Nada mais foi dito. Moreira Lima e Dona Francisca se abraçaram. Choravam no meio do shopping.
O nome de Marcelo Paixão ficará por muito tempo gravado na mente dos combatentes-Sar, como uma espécie de significado e justificativa do treinamento, da entrega e dos sacrifícios vividos por cada um daqueles soldados de elite.
Após o acidente do Gol 1907, que completa 13 anos neste 29 de setembro, o governo brasileiro aumentou ainda mais o investimento em segurança de voo.
A perda das 154 vidas, que jamais serão substituídas, não foi em vão.
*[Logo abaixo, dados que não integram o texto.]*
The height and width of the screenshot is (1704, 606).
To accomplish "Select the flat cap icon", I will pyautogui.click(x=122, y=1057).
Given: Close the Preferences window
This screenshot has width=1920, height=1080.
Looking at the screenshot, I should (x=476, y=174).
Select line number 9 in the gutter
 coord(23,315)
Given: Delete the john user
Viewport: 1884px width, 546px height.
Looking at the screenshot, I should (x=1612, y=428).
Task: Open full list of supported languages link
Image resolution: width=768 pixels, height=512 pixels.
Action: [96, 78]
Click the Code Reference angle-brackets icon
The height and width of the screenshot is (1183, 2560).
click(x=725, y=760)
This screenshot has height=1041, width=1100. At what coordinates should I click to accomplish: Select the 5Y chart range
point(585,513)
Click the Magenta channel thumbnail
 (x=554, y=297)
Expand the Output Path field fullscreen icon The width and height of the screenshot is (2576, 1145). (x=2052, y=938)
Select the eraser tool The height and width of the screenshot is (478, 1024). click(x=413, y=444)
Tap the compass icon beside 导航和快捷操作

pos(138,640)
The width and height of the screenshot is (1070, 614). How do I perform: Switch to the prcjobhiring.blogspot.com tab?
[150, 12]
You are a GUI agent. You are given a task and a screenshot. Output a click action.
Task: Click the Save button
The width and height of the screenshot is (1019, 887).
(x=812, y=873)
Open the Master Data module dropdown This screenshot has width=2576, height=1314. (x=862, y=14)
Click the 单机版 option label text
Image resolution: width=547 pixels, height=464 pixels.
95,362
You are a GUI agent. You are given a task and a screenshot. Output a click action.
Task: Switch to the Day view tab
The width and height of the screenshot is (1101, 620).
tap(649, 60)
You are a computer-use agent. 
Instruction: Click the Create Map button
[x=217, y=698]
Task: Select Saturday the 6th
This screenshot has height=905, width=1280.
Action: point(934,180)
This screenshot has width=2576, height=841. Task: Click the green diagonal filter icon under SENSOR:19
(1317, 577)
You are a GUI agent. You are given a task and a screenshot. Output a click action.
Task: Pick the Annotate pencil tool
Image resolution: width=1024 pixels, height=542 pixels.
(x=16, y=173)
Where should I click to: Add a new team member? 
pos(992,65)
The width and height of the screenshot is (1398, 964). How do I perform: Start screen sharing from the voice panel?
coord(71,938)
Dolorosamente, a um incalculável preço de sofrimento, os esforços das investigações trouxeram, como sempre, oportunidades de correções e melhorias ao progresso da aviação mundial.
O Brasil é um dos líderes mundiais nesse quesito, de acordo com a Organização Internacional de Aviação Civil - ICAO.
Autor desconhecido
Pra quem quiser conhecer mais sobre os bastidores de tudo o que aconteceu nessa tragédia, recomendo o livro Ninguém Ficou Para Trás, de Maria Tereza Kersul.
Sinto demais pelas pessoas que se foram prematuramente nesse episódio. Que Deus possa consolar a dor de quem perdeu seus entes.
Não era pra acontecer, mas não foi em vão. A aviação subiu mais um degrau em matéria de segurança.